[Data records]
Start of Block
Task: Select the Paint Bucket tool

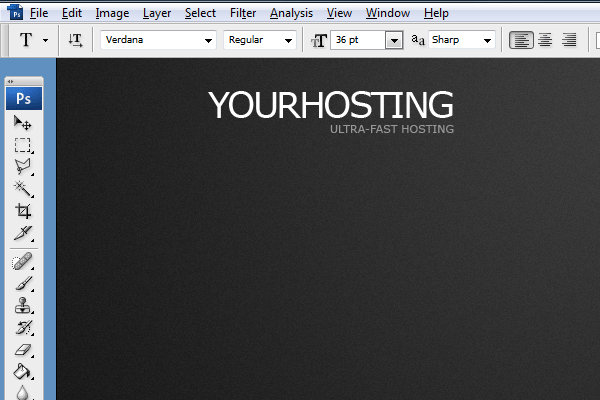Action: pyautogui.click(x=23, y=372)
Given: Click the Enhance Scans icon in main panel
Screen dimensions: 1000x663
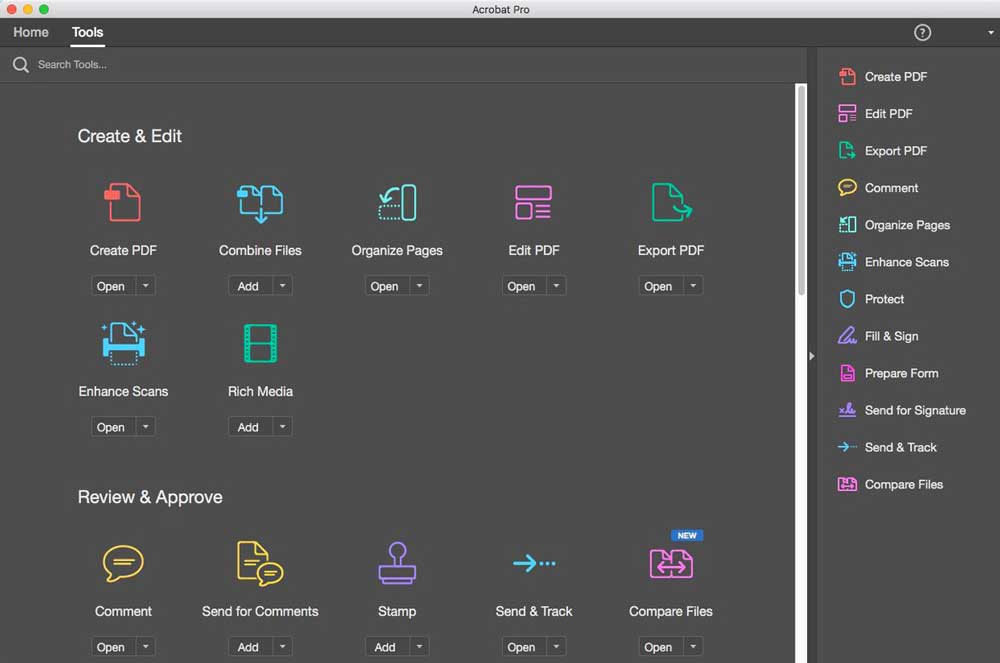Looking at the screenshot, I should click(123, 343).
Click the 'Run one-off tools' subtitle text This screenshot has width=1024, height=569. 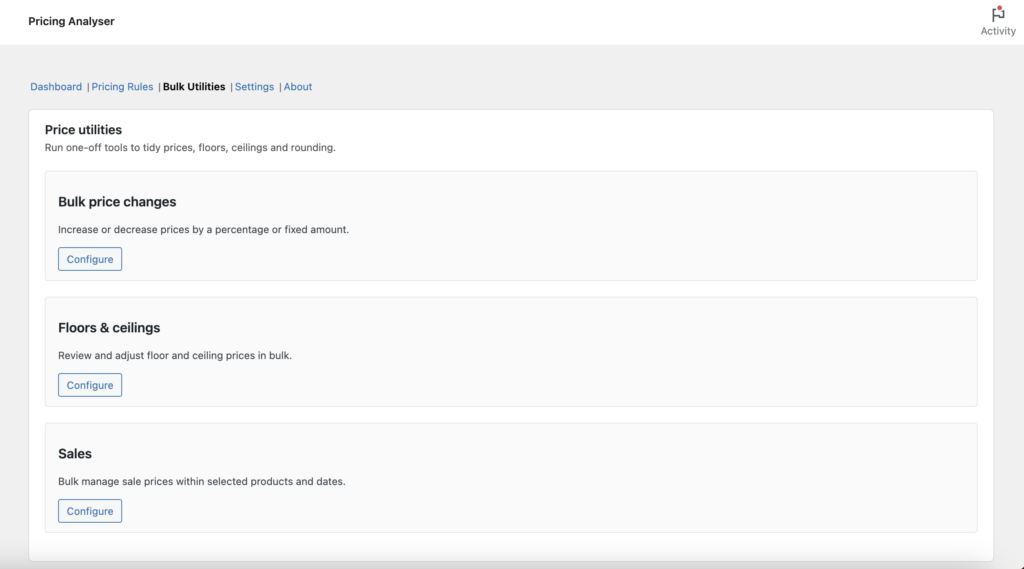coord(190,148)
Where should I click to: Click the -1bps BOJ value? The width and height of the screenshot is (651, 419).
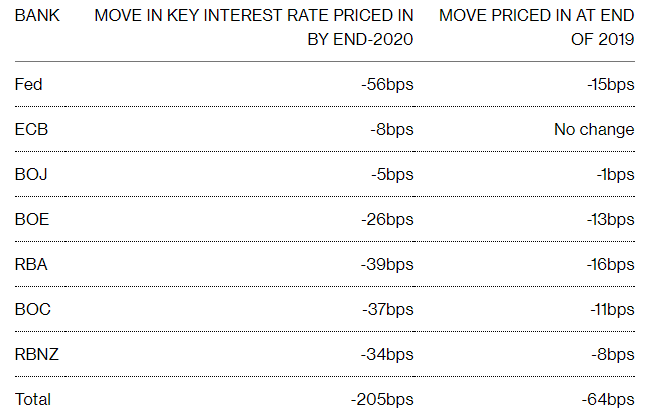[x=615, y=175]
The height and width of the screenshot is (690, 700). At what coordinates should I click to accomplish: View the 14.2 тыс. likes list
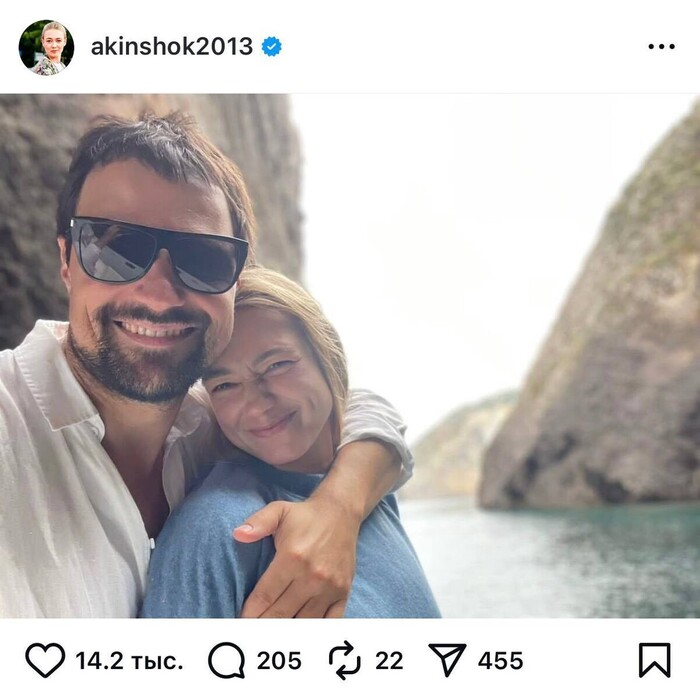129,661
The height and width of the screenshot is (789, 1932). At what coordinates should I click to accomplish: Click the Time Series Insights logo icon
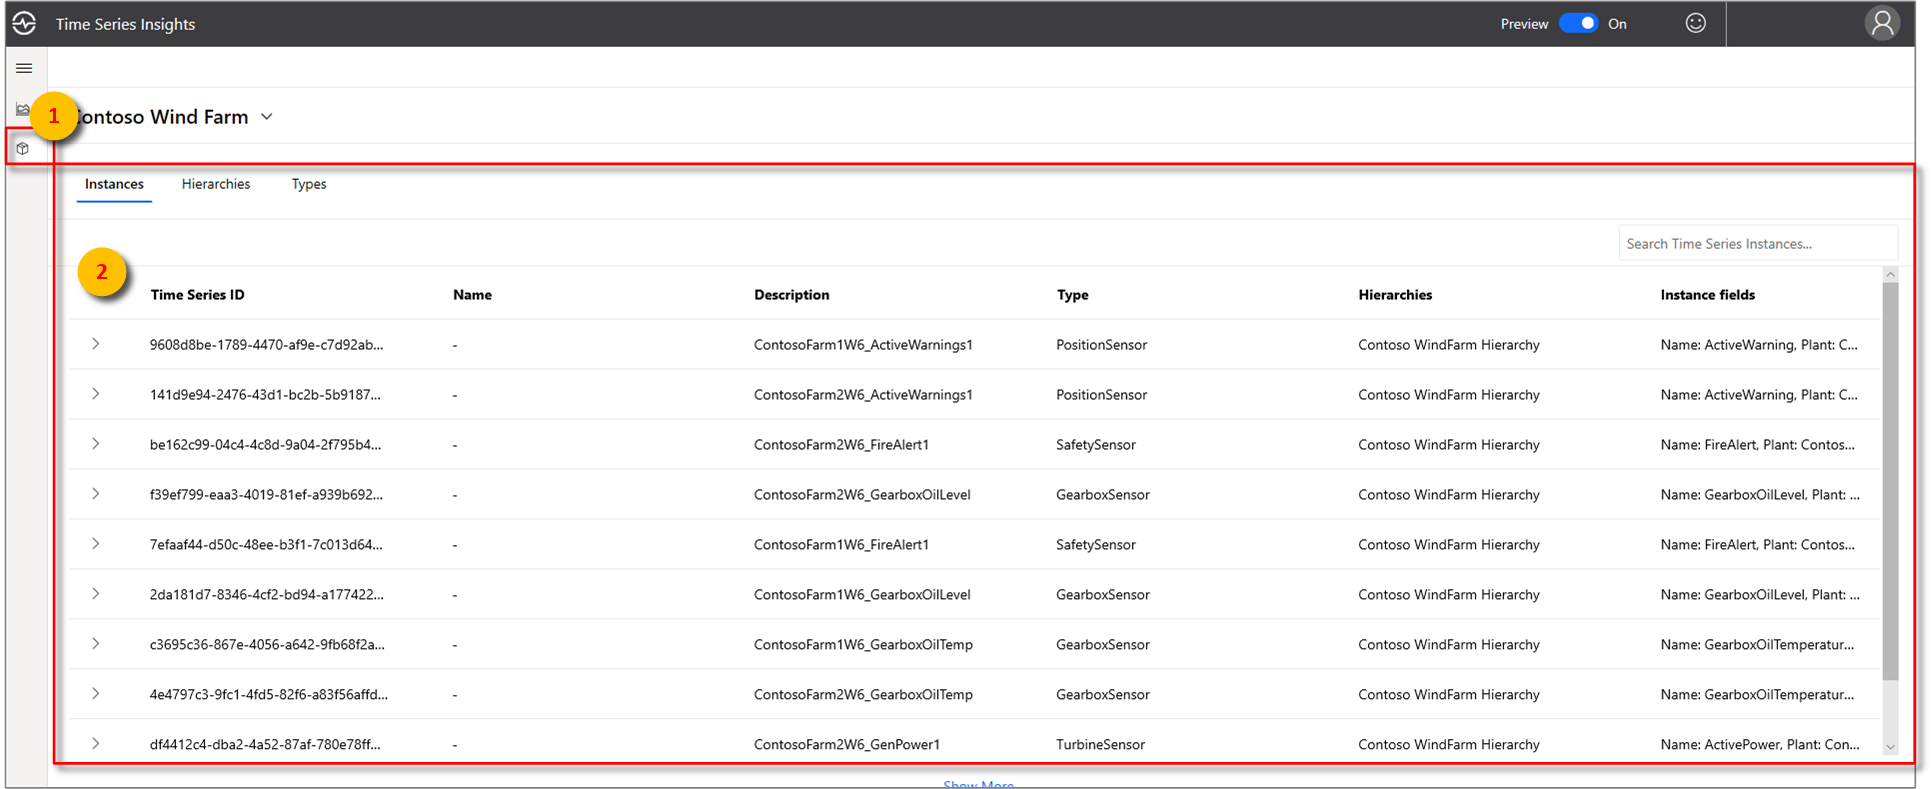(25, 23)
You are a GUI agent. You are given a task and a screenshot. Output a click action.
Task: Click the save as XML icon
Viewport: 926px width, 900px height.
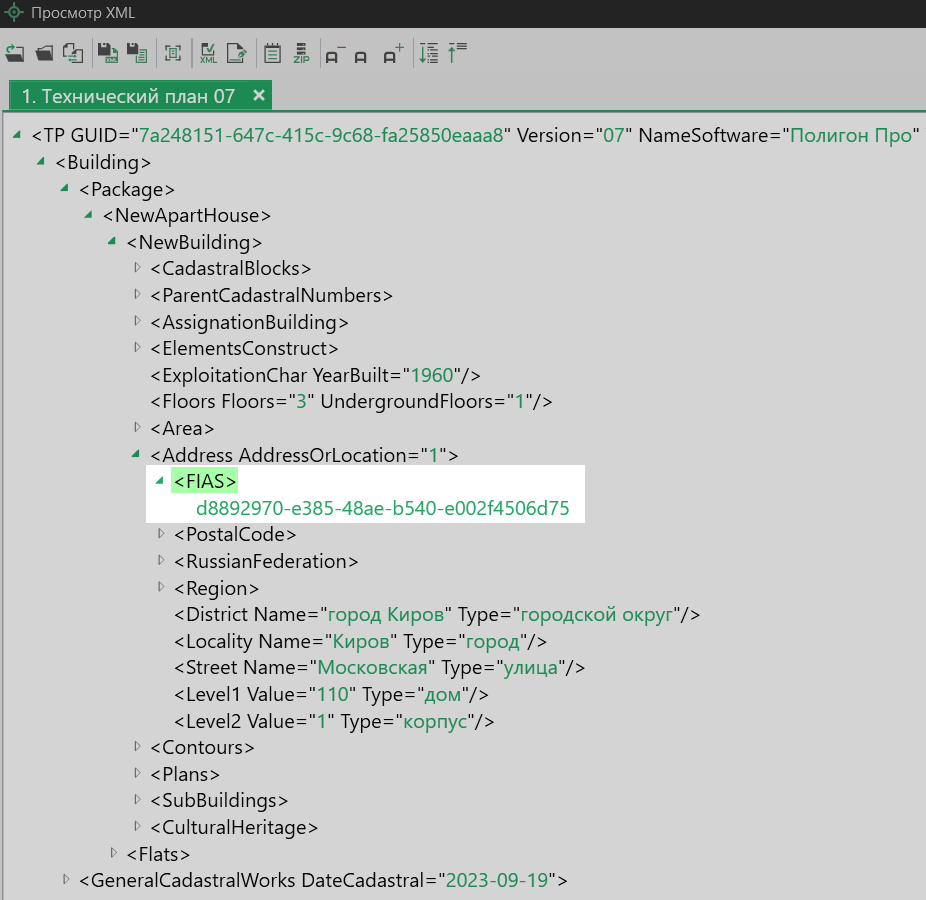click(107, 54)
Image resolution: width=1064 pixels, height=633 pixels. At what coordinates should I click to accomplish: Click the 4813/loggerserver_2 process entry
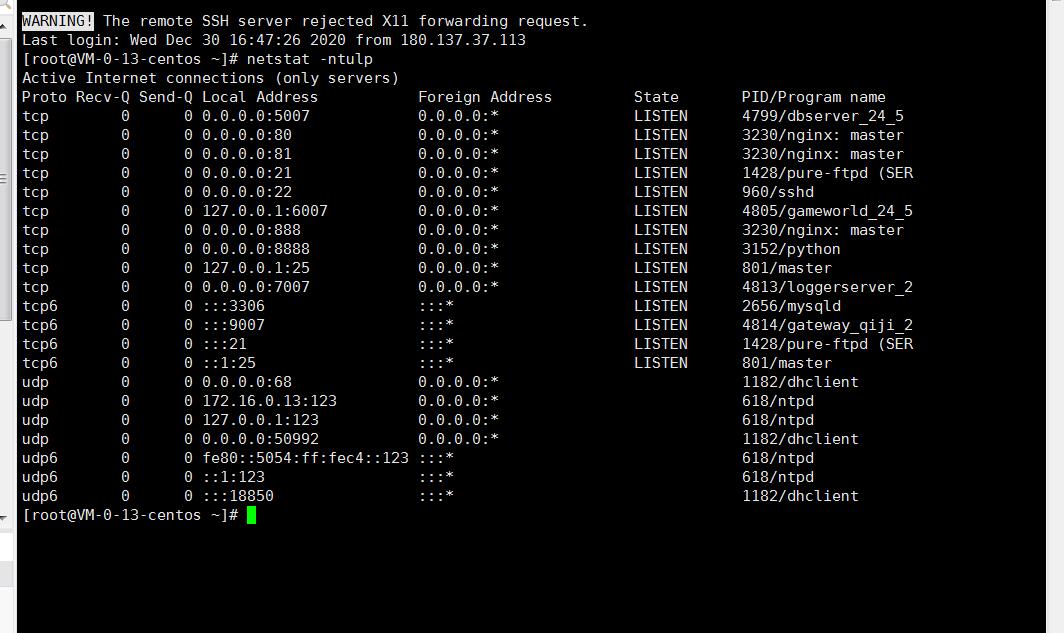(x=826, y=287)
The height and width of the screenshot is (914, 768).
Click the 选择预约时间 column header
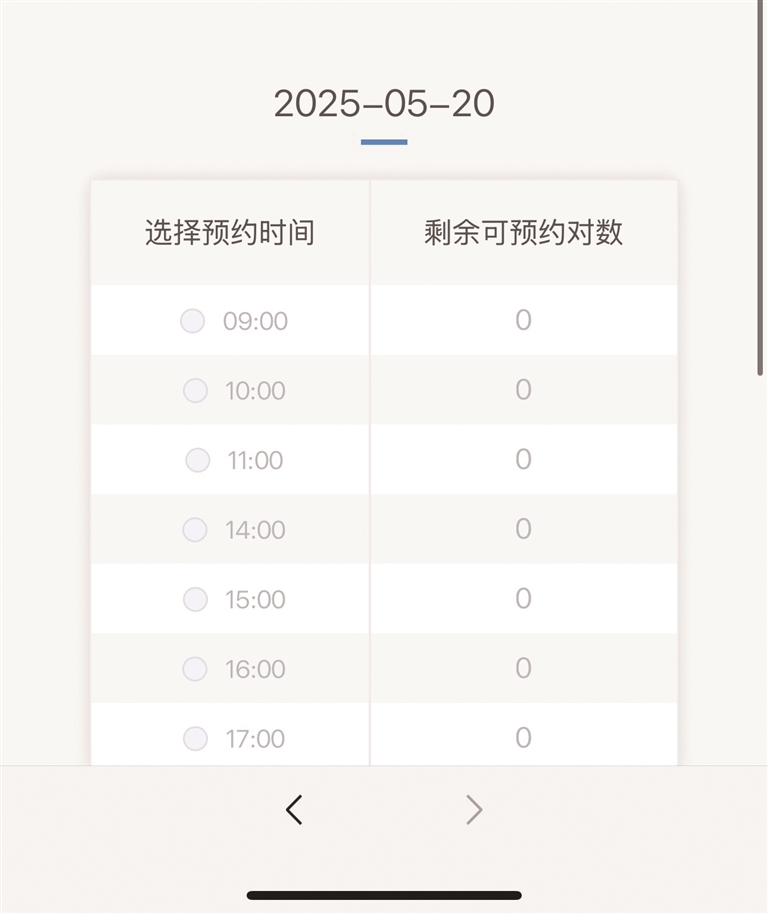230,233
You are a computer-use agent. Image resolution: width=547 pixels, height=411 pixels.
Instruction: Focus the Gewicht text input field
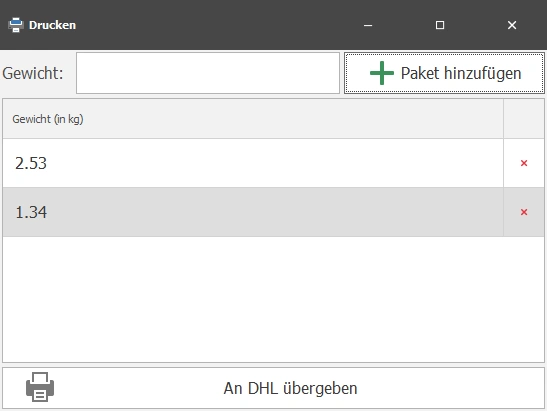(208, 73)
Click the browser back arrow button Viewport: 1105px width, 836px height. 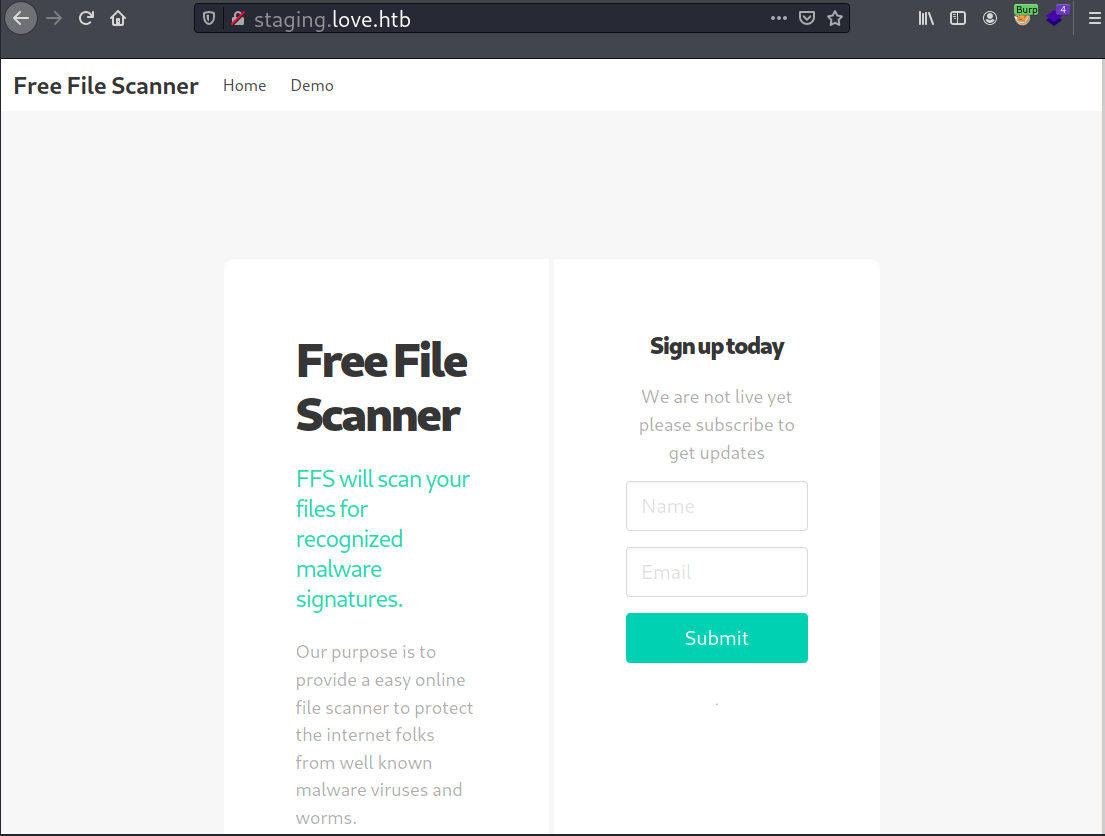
End of Block
**EXERCISE:**
Every picture stays out; reproduce exactly the lines from the one with "Click the 选择预约时间 column header" through the last line of the data above.

**ANSWER SPACE:**
Click the 选择预约时间 column header
230,233
You are a computer-use agent. Image resolution: width=547 pixels, height=411 pixels.
Instruction: Focus the Gewicht text input field
(208, 73)
Click the browser back arrow button Viewport: 1105px width, 836px height. 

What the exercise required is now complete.